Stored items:
[Start of section]

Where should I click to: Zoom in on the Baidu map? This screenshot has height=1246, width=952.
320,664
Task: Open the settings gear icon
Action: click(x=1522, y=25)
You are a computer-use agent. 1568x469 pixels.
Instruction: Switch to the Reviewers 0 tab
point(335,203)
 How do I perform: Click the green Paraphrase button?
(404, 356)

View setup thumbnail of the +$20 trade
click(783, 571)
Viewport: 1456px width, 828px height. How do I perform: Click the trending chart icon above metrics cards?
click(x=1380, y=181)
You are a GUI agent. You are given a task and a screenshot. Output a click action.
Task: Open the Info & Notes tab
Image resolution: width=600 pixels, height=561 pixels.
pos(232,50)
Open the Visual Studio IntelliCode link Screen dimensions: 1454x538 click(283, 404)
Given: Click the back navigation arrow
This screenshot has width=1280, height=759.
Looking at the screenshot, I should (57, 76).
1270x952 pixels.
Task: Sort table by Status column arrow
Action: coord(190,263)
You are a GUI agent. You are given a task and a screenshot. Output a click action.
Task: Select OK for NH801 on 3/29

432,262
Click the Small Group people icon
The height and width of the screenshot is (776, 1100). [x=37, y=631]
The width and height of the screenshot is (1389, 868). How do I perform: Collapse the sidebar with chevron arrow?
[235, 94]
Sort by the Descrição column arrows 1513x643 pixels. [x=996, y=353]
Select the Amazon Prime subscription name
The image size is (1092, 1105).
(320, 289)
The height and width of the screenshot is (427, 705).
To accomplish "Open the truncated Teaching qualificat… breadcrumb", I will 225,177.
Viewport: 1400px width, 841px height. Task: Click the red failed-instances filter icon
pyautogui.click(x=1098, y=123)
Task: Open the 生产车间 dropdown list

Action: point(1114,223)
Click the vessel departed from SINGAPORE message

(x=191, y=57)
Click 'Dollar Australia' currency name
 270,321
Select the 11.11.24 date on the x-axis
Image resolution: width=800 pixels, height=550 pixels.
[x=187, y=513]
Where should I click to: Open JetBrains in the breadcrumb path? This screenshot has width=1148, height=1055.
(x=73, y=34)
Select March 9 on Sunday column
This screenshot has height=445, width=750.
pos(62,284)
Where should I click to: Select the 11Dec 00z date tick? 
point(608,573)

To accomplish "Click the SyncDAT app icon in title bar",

[End of section]

What the task asks: Copy, please, exactly the lines that start at the first line of the data and end at the line containing "Given: Click the back navigation arrow", both kept and no others.

Response area:
Where should I click to: Zoom in on the Baidu map? This screenshot has height=1246, width=952.
320,664
Task: Open the settings gear icon
Action: click(x=1522, y=25)
You are a computer-use agent. 1568x469 pixels.
Instruction: Switch to the Reviewers 0 tab
point(335,203)
 How do I perform: Click the green Paraphrase button?
(404, 356)

View setup thumbnail of the +$20 trade
click(783, 571)
Viewport: 1456px width, 828px height. How do I perform: Click the trending chart icon above metrics cards?
click(x=1380, y=181)
You are a GUI agent. You are given a task and a screenshot. Output a click action.
Task: Open the Info & Notes tab
Image resolution: width=600 pixels, height=561 pixels.
pos(232,50)
Open the Visual Studio IntelliCode link Screen dimensions: 1454x538 click(283, 404)
Given: Click the back navigation arrow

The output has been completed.